エジプト イスマイリアの街角にて 2000年4月17日

 今、約1ヶ月の出張でエジプトのスエズ運河沿いの大陸側にあるイスマイリアという町に滞在している。昨日、仕事が終わって、夕方5時頃、町に戻って床屋にいこうとしたが、結局あいていなかったので、旧市外をぶらついてみた。

 イスマイリアは、フランス人のレセップスが19世紀半ばに、スエズ運河の建設にとりかかったときに基地となった町で丁度スエズ運河の中ほどにあり、スエズ運河に接したティムサーハ湖という湾に面している。またカイロから取水したイスマイリア水路の放水口でもある。1973年の第4次中東戦争では、スエズ運河の対岸のシナイ半島がイスラエルに占領された際には、まさに前線の都市として、重要な戦略拠点であった。さすがに戦争の残骸は処分されつつあるも、スエズ運河の両岸およびシナイ半島はエジプトの軍の管理下にあり、駐屯地が運河に沿って数珠繋ぎになっている。

 ここには鉄道の駅もありポートサイド(運河の地中海側)とスエズ(紅海側)への分岐点となる。イスマイリア駅北東側にはこぎれいな19世紀以来のレセップスの家とか洒落たヨーロッパ風の建物が残っており、その北側には異人館が並ぶ独特な街区も残っている。このまちは、やはり19世紀ぐらいから急激に発達したらしく、あまり古風なイスラームの伝統的な市場(スーク)街は、駅の西側の青果市場ぐらいしかないと思うが、ちょうどヨーロッパ風の町の南に隣り合って、3階建てぐらいの建物が立ちならぶイスラム風の旧市街がある。

 ここの商店街を歩いていたら、自転車屋さんがあったので、自転車を組み立て中の30歳なかばほどのお兄さんに1台いくらぐらいするのか尋ねたのがきっかけで、同じ店のおじいさんに店の前の椅子をすすめられ、お茶を振る舞われた。道をはさんで店が建ち並んでいるので、ちょうど椅子に腰かけていると道を通りゆく人たちや向かいの店の2階や3階の住居のベランダを何とはなしにみる形となる。b

 おやじさんが、僕を「俺の友達だ」といって近所や道行く人に紹介してくれるのはいいが、いかんせん相手も、英語はあんまり話せない。おやじさんがくれたオレンジをほおばって、結局、ここで自転車を1台組み立てる2時間ほど腰かけていた。

 この店で取り扱っている自転車は、中国製で 種類はぞくにいうママチャリタイプ3種類と、MTBタイプ1種類ぐらいしかない。タイヤ等部分品はインドのものも入っている。(中国で一式セットにしているのかもしれない)。まさに日本の自転車屋と同じく車輪のリムにスパークを取り付けてという一連の組み立て作業をみて、なんだか懐かしくなってしまった。スパナやハンマーなど簡単な道具を使って、とんかち調整しながら自転車を組みあげていく。リムにタイヤをはめて中のチューブをセッティングして、チェーンや車軸とギアのかみ合わせなどの調整してという、まさに日本でも同じ一連な手順ではあるが、こちらの人が単純な道具をうまく組み合わせて作業を進めるのをみるとまったく感心してしまう。
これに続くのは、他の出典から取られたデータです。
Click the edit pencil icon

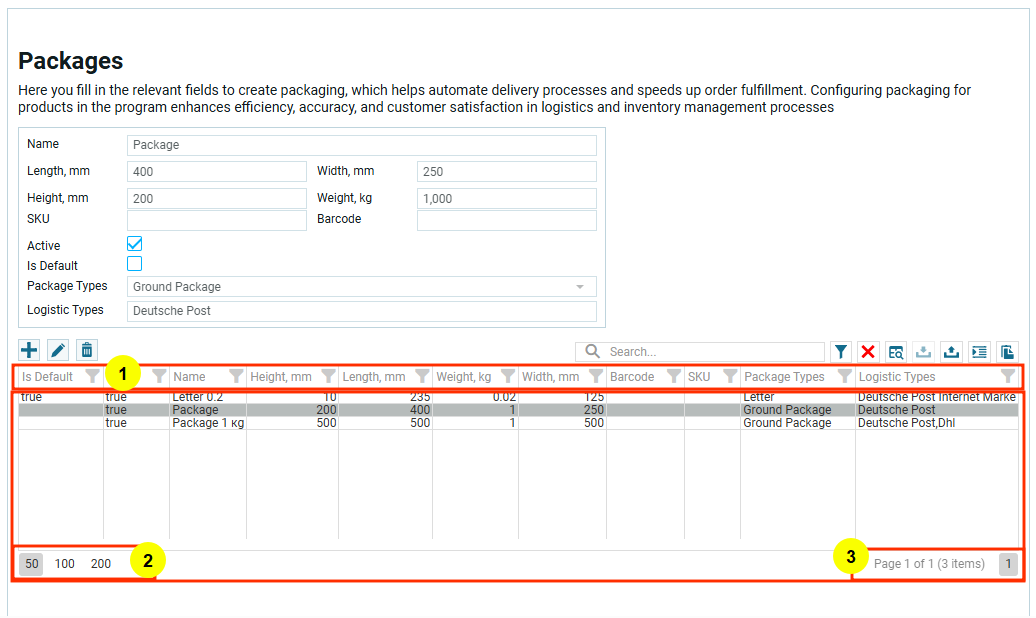tap(58, 350)
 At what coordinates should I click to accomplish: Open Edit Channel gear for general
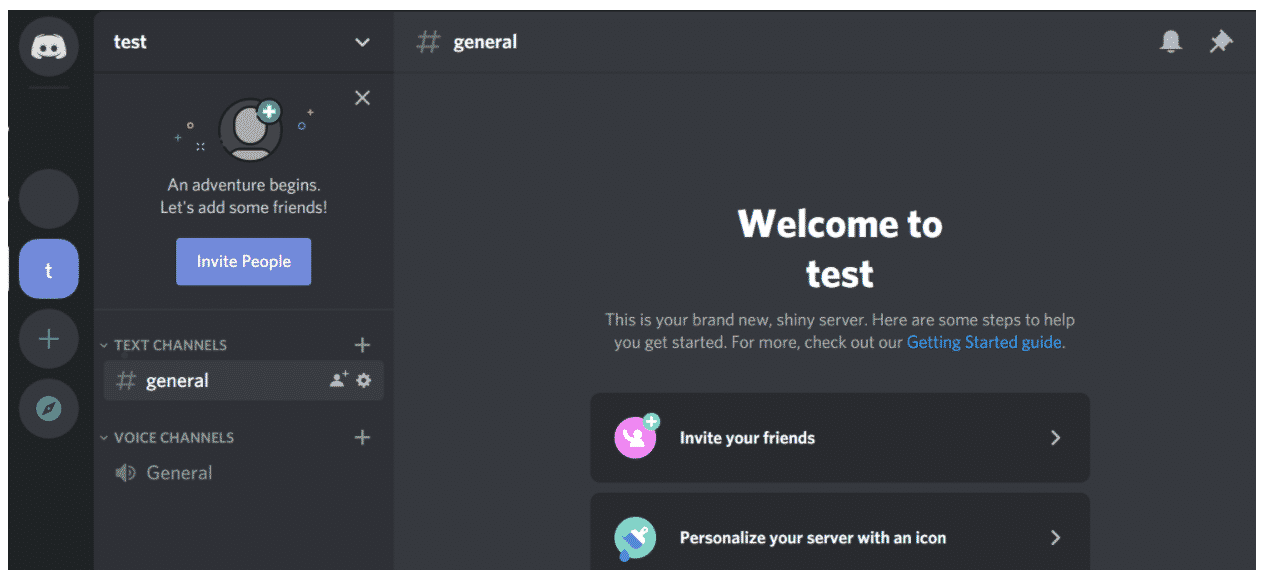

ハンドルの前に篭をつけようとするのだが、ねじをささえるべき鉄板がない。結局、まったく形も用途も違うと思われる鉄の板から、篭を取り付けるためのプレートをハンマーとポンチでねじ穴までこさえてしまった。ここ、イスマイリアの町でも自転車がはやっている。日本でいえば、まさに1昔や2昔前の旧式なモデルではあるが、新車1台LE350(約10,000円)ほどするというから、外国人である私にいった価格だと割り引いても、こちらの人に取っては決して安くない買い物であろう。(子どもが自転車を乗っているのをみても、お古を使いまわしている観がある。)

 結局、車輪の取り付けからサドル、ブレーキの取り付けまでほぼ2時間、ずっと自転車を作るのをみていた。向かいの家のベランダでは奥さんと子どもが道を見下ろして座って話をしているし、まあ、こんな午後もいいかなと思った。